Het recht van voorkoop water werd ingesteld om de doelstellingen van het integraal waterbeleid in Vlaanderen te helpen realiseren. Via het recht van voorkoop kunnen onroerende goederen verworven worden die geheel of gedeeltelijk gelegen zijn in twee soorten gebieden: in de zogenaamde «afgebakende oeverzones» of in de zogenaamde «overstromingsgebieden».
Het afbakenen van overstromingsgebieden draagt bij tot het bestrijden van wateroverlast via toepassing van het principe «ruimte voor water». De afbakening van oeverzones langs oppervlaktewaters leidt tot een meer natuurlijke werking van het watersysteem en draagt bij tot het beschermen tegen erosie of inspoeling van sedimenten, bestrijdingsmiddelen of meststoffen.
Wettelijke basis
- Het recht van voorkoop in het kader van water is geregeld in het decreet van 18 juli 2006 betreffende het integraal waterbeleid (B.S. 14-11-2003; Titel I: Doelstellingen, beginselen, organisatie, voorbereiding en opvolging van het integraal waterbeleid, art. 12 tot en met art. 16).
- De uitvoeringsbepalingen werden vastgelegd in een besluit van de Vlaamse regering van 24 juli 2009.
Begunstigden
Onverminderd de bepalingen die andere rechtspersonen ter zake een recht tot voorkoop verlenen, heeft het Vlaamse Gewest een recht van voorkoop bij verkoop van onroerende goederen die geheel of gedeeltelijk zijn gelegen in afgebakende overstromingsgebieden en oeverzones die samenhangen met een waterweg behorende tot haar bevoegdheid. Dat recht van voorkoop is niet van toepassing op onroerende goederen van het openbaar of privaat domein van de federale overheid en van andere gemeenschappen en gewesten.
Als de oeverzone of het overstromingsgebied samenhangt met een waterweg behorende tot de bevoegdheid van Waterwegen en Zeekanaal, is Waterwegen en Zeekanaal de initiatiefnemer en de begunstigde voor het recht van voorkoop.

---------------

## [Wat je doet]
(a) Wanneer zijn volgens de tekst over het recht van voorkoop water de uitvoeringsbepalingen vastgelegd?
(b) Schrijf het stuk uit de tekst over het recht van voorkoop water van "Het afbakenen van" tot "met art. 16)." over en noem "oppervlaktewaters" daarin "rivieren en beken".
(c) Kloppen deze uitspraken volgens de tekst over het recht van voorkoop water? Geef bij elke uitspraak ja of nee en citeer de woorden uit de tekst die de doorslag geven.
(i) Het recht van voorkoop van het Vlaamse Gewest geldt ook voor onroerende goederen van de federale overheid.
(ii) De afbakening van oeverzones helpt tegen erosie.
(iii) Bij een waterweg die onder Waterwegen en Zeekanaal valt, is Waterwegen en Zeekanaal de begunstigde.

---------------

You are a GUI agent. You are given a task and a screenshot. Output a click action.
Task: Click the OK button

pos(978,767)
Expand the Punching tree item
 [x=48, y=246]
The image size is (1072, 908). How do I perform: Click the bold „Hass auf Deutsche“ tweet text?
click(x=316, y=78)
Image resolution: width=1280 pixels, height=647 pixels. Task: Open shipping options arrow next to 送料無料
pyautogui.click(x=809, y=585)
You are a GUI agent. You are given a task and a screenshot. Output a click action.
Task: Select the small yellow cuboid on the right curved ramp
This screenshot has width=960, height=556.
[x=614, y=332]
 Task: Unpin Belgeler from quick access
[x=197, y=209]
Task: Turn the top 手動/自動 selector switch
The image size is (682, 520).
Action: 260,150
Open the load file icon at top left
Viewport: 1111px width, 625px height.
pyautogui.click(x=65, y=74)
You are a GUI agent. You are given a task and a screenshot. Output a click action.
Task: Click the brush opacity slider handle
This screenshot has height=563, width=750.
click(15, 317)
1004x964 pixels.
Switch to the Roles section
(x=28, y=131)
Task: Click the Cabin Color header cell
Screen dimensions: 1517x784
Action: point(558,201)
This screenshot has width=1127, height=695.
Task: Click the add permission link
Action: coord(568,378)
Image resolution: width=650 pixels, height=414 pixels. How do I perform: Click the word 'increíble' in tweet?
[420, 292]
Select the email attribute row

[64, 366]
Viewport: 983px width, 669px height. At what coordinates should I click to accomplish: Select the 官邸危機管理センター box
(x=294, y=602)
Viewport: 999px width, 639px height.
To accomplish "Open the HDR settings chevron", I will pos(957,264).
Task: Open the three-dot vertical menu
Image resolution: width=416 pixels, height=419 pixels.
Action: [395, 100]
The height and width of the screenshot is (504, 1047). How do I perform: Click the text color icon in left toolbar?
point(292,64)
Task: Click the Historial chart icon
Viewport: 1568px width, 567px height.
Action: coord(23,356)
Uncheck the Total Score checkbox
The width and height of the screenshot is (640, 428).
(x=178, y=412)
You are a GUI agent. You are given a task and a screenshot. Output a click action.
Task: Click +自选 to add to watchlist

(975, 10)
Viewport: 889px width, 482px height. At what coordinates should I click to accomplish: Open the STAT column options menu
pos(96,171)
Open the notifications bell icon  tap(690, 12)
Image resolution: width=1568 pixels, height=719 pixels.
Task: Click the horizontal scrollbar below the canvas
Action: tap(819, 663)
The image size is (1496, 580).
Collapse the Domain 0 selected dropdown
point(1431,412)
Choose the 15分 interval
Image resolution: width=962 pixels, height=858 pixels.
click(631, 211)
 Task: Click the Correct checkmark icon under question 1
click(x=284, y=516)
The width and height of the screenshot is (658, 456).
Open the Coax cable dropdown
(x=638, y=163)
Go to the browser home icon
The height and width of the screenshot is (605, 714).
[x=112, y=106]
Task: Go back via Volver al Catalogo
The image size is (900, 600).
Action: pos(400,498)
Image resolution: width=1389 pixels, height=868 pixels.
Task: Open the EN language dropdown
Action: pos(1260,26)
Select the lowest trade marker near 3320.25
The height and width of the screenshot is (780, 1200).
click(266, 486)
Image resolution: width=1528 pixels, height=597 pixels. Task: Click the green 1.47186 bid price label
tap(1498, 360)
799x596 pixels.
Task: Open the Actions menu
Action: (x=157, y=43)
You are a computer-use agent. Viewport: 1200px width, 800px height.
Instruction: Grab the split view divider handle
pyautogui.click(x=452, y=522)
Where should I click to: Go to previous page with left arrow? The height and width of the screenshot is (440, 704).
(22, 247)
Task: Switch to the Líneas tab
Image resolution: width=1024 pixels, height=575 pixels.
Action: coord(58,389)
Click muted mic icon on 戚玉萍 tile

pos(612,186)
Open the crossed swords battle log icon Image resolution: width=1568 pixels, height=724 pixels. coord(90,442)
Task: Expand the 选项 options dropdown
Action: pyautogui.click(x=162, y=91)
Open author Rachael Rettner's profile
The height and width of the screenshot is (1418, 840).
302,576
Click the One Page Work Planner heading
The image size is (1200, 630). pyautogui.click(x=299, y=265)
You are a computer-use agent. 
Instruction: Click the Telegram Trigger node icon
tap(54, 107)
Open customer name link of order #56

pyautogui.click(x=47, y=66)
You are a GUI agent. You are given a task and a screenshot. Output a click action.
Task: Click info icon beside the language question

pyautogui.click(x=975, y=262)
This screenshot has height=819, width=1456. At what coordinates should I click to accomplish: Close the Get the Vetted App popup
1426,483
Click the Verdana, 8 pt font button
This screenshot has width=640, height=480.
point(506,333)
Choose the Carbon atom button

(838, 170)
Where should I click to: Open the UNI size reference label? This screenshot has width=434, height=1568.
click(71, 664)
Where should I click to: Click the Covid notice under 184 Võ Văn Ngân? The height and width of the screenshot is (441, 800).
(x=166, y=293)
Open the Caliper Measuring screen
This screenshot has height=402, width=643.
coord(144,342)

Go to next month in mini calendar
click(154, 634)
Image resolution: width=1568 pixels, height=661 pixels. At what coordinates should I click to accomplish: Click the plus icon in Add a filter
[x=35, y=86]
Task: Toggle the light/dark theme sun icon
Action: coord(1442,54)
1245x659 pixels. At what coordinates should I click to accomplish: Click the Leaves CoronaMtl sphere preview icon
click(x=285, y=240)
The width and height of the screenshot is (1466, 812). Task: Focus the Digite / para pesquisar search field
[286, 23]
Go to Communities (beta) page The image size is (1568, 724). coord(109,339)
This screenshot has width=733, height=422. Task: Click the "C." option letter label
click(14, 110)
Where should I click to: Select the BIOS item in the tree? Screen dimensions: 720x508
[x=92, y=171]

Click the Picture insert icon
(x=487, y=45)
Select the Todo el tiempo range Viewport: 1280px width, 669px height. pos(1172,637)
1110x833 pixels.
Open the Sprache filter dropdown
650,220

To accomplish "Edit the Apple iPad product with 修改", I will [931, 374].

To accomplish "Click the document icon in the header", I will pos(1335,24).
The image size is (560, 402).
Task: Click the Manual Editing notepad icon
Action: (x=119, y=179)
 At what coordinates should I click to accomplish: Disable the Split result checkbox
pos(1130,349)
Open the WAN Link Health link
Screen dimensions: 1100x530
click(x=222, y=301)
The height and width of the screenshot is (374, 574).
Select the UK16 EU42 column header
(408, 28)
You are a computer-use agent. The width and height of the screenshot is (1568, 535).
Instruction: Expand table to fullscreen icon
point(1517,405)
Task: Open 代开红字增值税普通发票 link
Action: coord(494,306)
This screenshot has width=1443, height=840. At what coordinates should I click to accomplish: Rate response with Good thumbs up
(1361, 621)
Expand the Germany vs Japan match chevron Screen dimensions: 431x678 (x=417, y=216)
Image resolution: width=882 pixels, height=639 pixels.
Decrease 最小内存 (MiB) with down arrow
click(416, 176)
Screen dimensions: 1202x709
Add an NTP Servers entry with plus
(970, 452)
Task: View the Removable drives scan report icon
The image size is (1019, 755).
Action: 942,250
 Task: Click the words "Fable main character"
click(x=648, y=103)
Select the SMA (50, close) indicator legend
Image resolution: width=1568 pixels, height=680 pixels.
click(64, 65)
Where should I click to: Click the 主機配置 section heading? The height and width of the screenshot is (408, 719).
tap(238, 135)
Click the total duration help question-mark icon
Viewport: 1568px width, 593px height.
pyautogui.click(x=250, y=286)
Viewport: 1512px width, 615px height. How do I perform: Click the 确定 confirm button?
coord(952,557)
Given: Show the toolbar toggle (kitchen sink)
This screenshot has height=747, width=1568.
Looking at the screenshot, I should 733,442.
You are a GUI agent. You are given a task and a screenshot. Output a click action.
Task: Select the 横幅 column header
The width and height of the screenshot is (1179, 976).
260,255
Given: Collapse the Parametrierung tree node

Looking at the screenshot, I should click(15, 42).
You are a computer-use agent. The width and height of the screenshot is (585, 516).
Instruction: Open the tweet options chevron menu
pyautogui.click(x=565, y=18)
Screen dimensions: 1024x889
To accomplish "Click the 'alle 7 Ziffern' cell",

---------------

## [Uitgewerkte oefening]
(a) In een besluit van de Vlaamse regering van 24 juli 2009.

(b)
Het afbakenen van overstromingsgebieden draagt bij tot het bestrijden van wateroverlast via toepassing van het principe «ruimte voor water». De afbakening van oeverzones langs rivieren en beken leidt tot een meer natuurlijke werking van het watersysteem en draagt bij tot het beschermen tegen erosie of inspoeling van sedimenten, bestrijdingsmiddelen of meststoffen.
Wettelijke basis
- Het recht van voorkoop in het kader van water is geregeld in het decreet van 18 juli 2006 betreffende het integraal waterbeleid (B.S. 14-11-2003; Titel I: Doelstellingen, beginselen, organisatie, voorbereiding en opvolging van het integraal waterbeleid, art. 12 tot en met art. 16).

(c)
(i) Nee: "Dat recht van voorkoop is niet van toepassing op onroerende goederen van het openbaar of privaat domein van de federale overheid"
(ii) Ja: "draagt bij tot het beschermen tegen erosie"
(iii) Ja: "is Waterwegen en Zeekanaal de initiatiefnemer en de begunstigde voor het recht van voorkoop"